Aim. Rewrite every line of the listing below as a numbered list, skipping any blank lines and leaving out the pictures.

(Records)
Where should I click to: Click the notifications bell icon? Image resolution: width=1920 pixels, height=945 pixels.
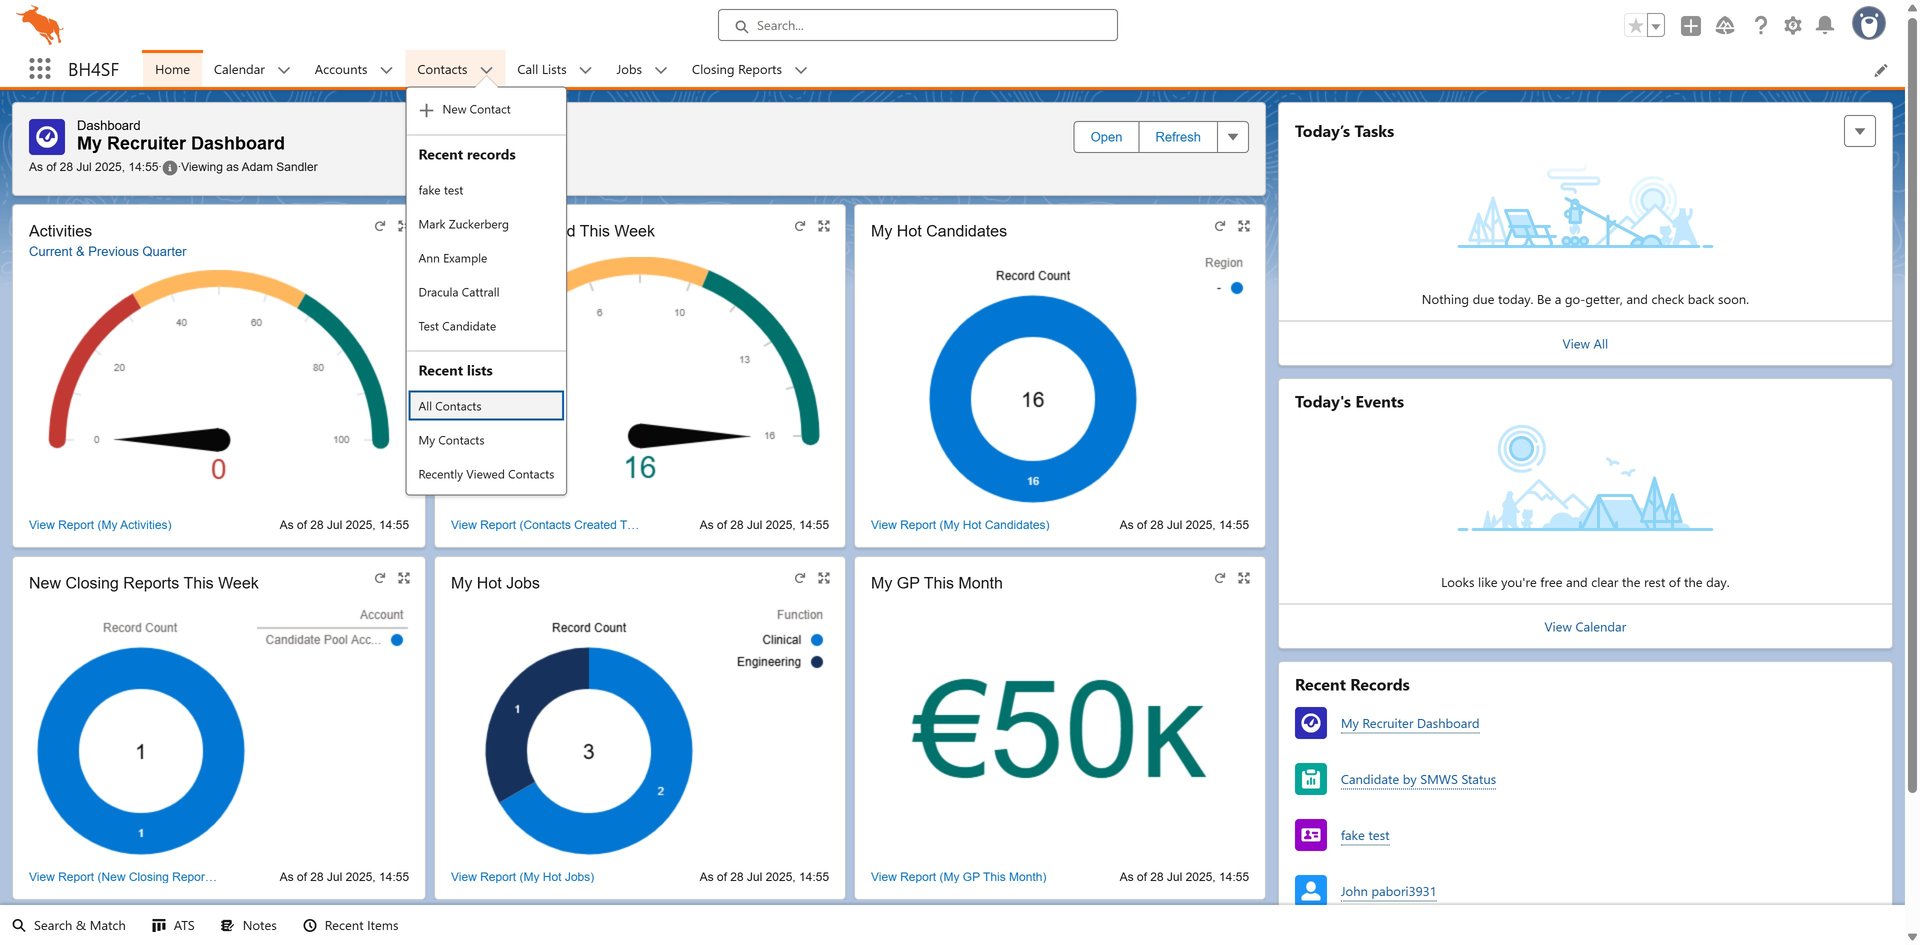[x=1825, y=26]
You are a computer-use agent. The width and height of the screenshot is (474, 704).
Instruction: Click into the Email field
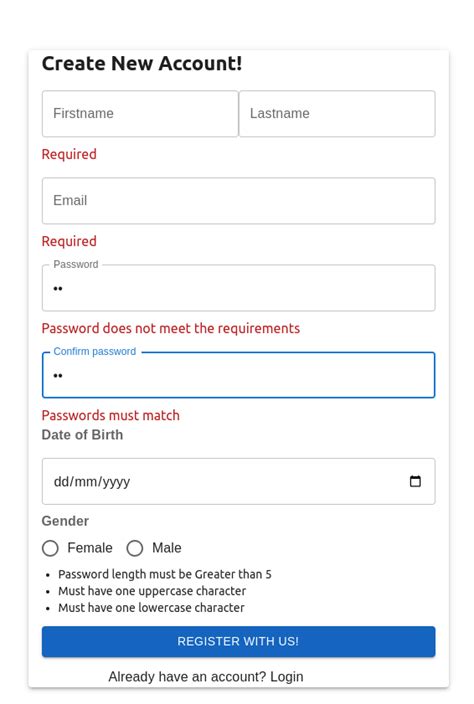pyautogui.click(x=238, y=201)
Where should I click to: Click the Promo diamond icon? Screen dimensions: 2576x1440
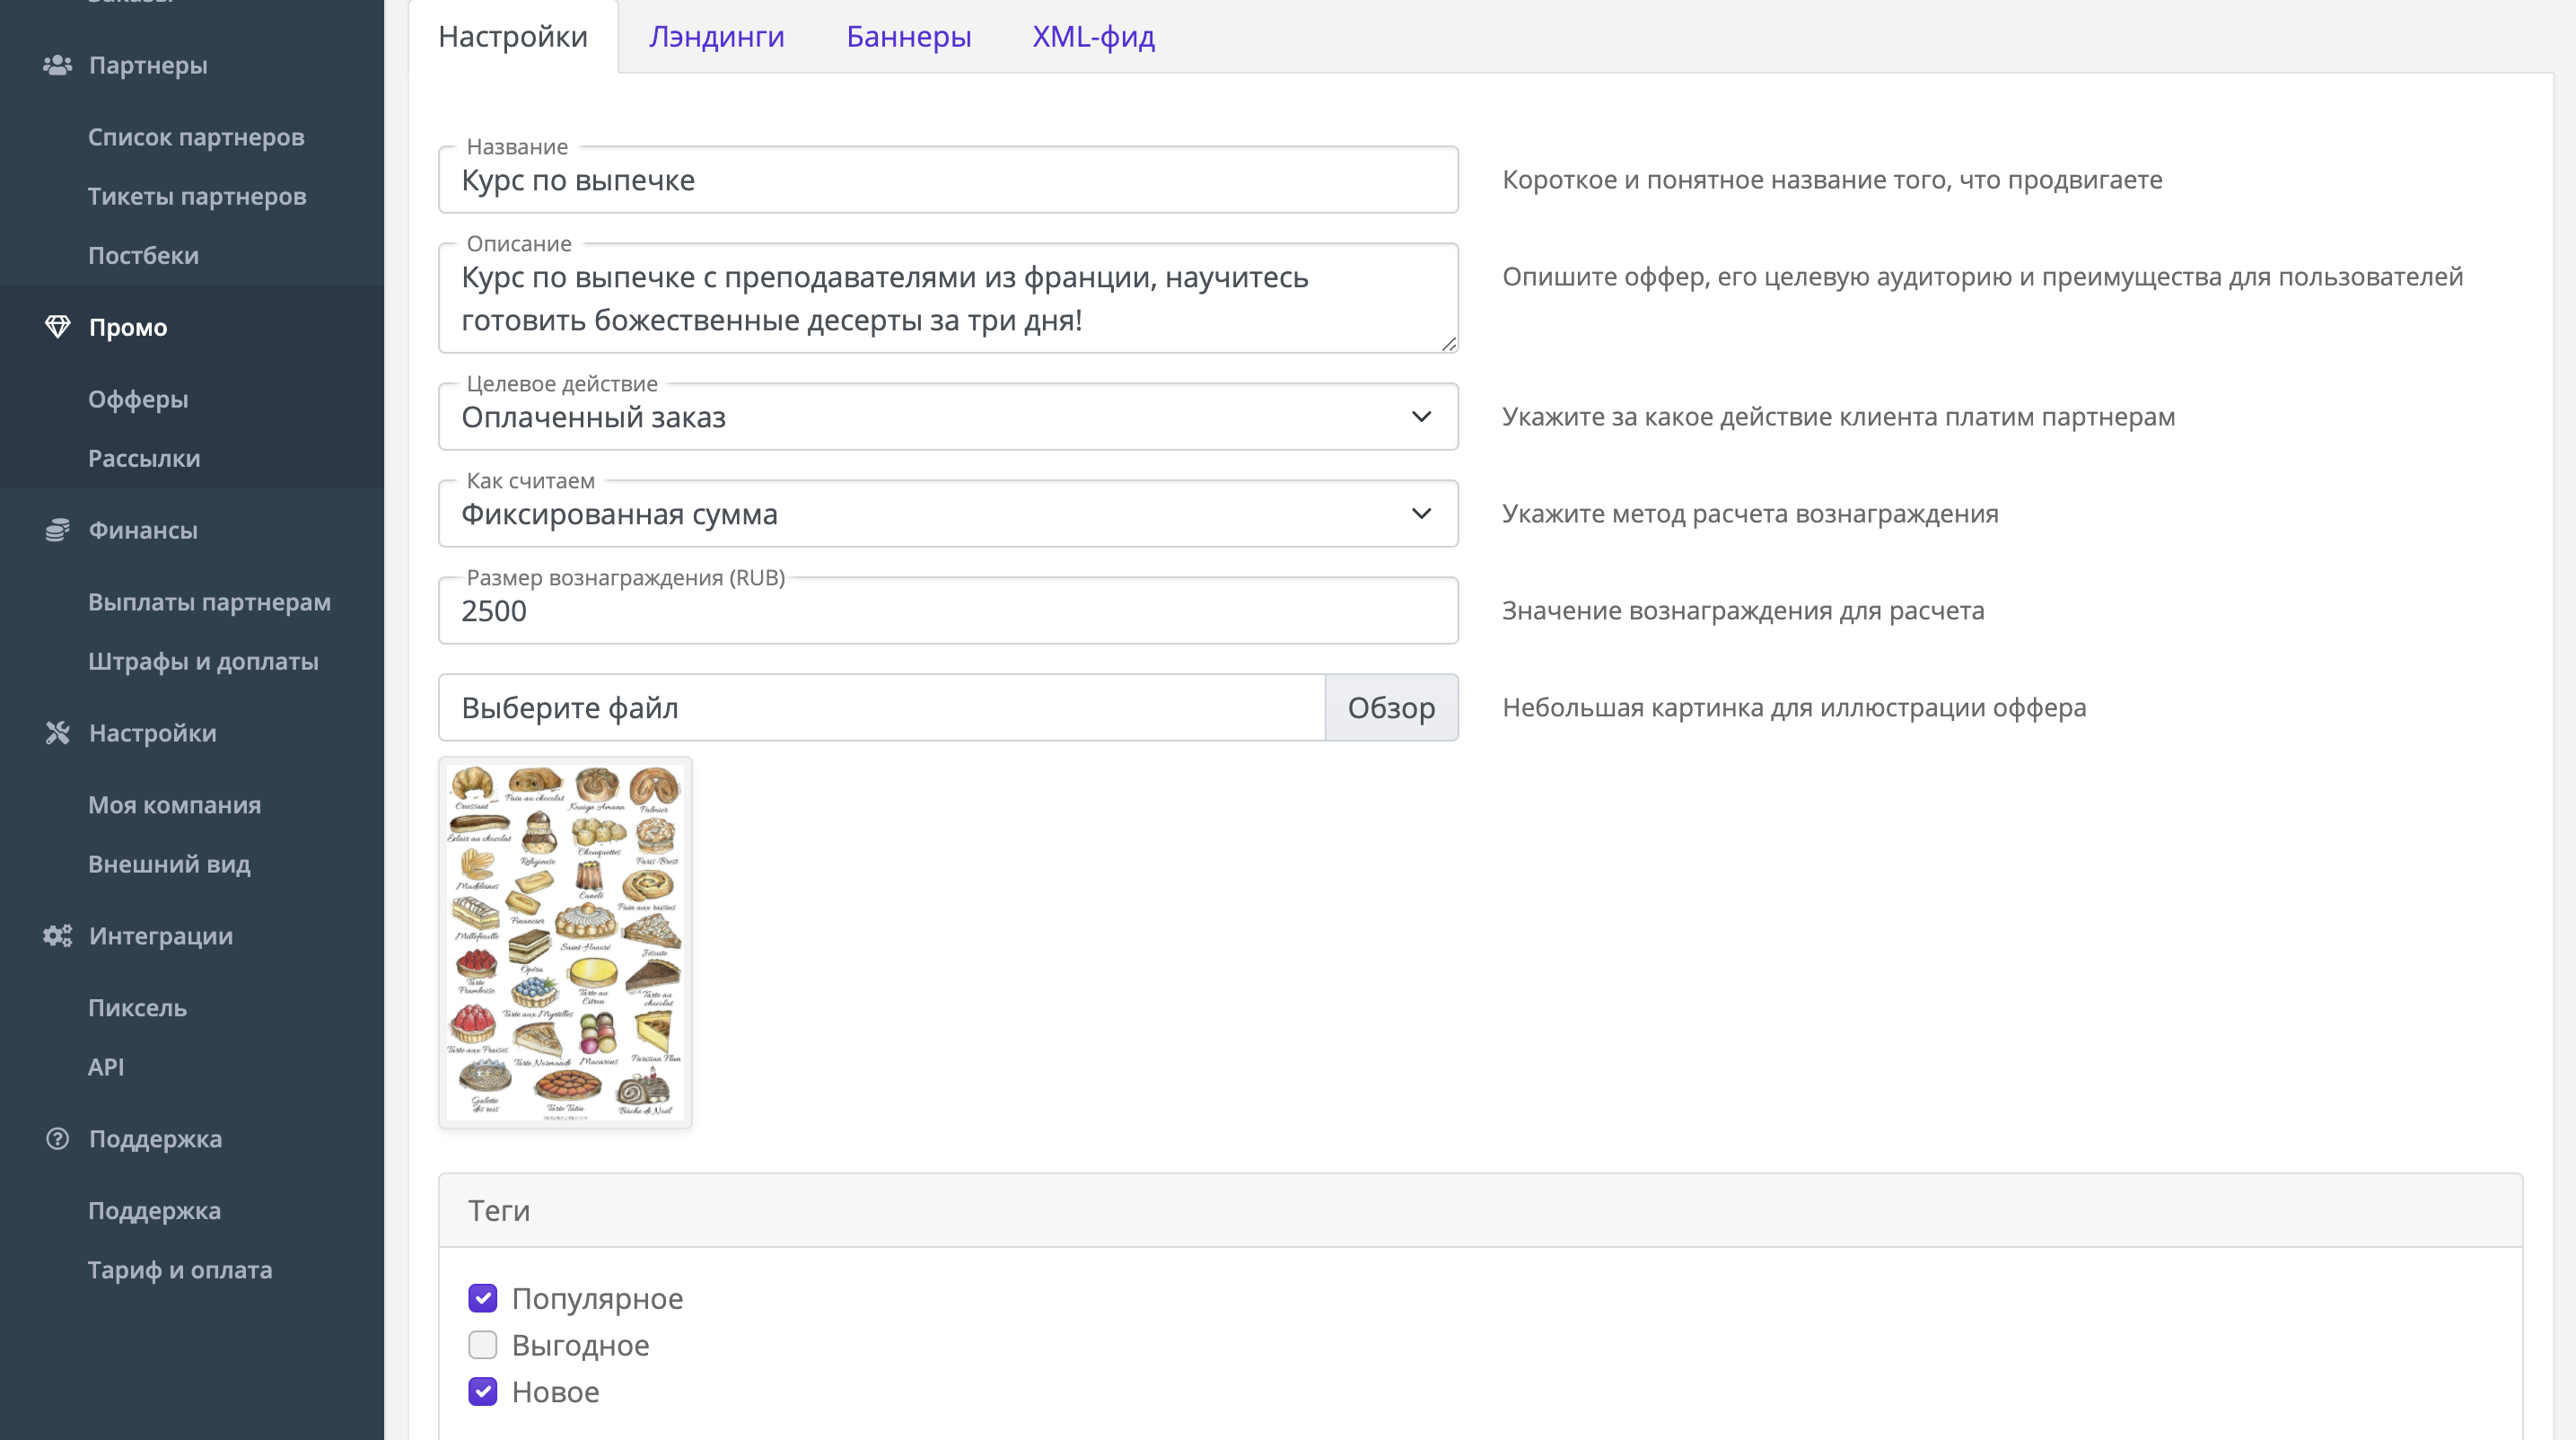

Output of the task.
1. Where should I click to: Click the notifications bell icon? Image resolution: width=1920 pixels, height=945 pixels.
2. [x=1825, y=26]
3. You are a computer-use agent. The width and height of the screenshot is (474, 704).
4. Instruction: Click into the Email field
5. pyautogui.click(x=238, y=201)
6. Where should I click to: Click the Promo diamond icon? Screen dimensions: 2576x1440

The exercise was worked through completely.